Review # 2 was written on 2015-08-20 00:00:00
2011was given a rating of 5 stars Edward Griffith
I loved this collection of papers that covers a period from the early modern, when Portuguese trading posts were first established along the African coast, to the last decade. We get translations of the most current research from leading scholars in Brazil and Cuba. Sansi and Pares introduction is exceptional, addressing the concerns of the research area, the ways various historiographies have determined the direction of the field, and its renaissance that began in the 80's. They utilize the topics of each of the papers included in the volume to good illustrative purpose while also giving a sense of which may be of particular interest to you.
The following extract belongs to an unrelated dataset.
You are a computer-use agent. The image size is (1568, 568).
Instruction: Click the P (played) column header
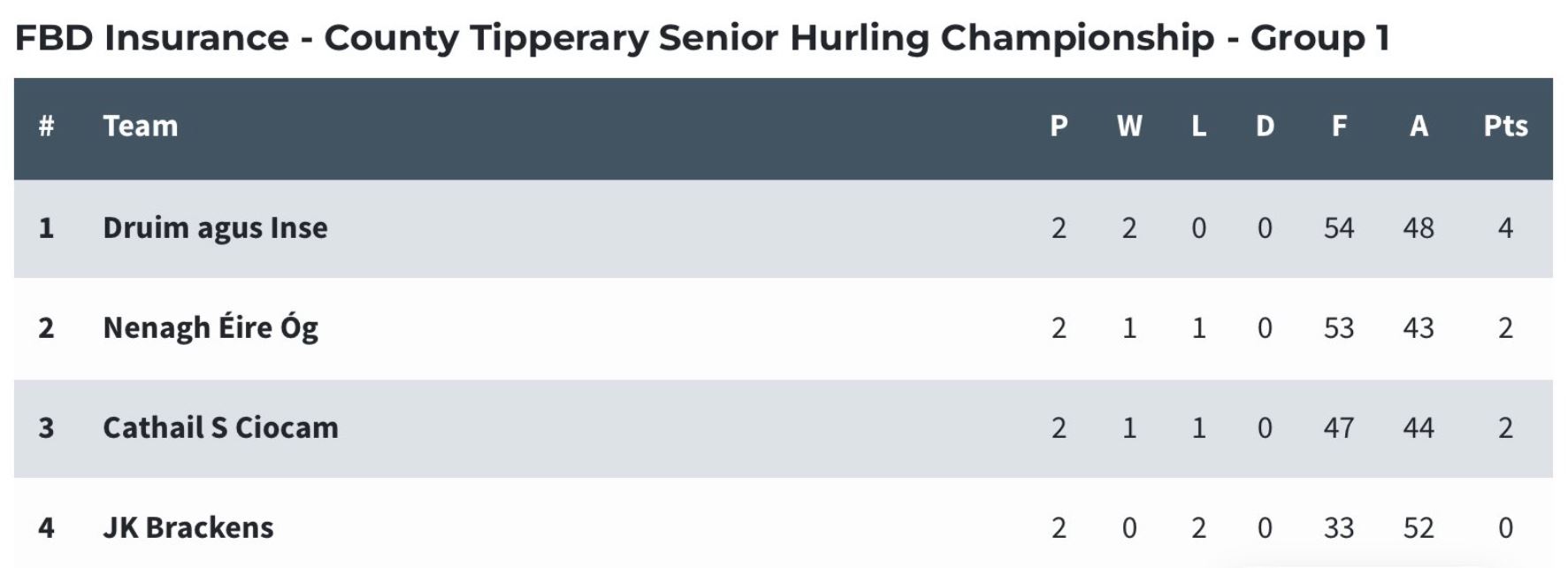click(1059, 126)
Each paper is presented in more or less chronological order, which help understand the formative effect discourses of modernity have had upon our understanding of sorcery, particular those styles having an African origin. The utilization of Enlightenment narratives, both to purposes of white supremacy, normalizing slavery, and the stratification of class relations is examined. The geographical diversity represented here helps clarify that these processes and their effects are in no way straightforward, with very different results appearing between Angola, Brazil and Cuba. As a polytheist, Patricia Birman's piece "Sorcery, Territories and Marginal Resistances in Rio de Janeiro" was particularly distressing, as it records one woman's abandonment of her inherited Candomble practices, one of the last three in her neighborhood. This situated against two accounts of conversions to Pentecostalism, and an overview of Pentecostal strategies for capturing territories in RdJ supplied insights into what the historical process of Christian domination of European territories was probably like. Finally, it was deeply saddening to read an account of someone abandoning their Gods for reasons orthogonal to Christian activities, not caused by social threat or promises of community. As in any collection, some papers will be of more interest that others, but the editors maintained a unusual (in my experience) level of quality across all of their selections.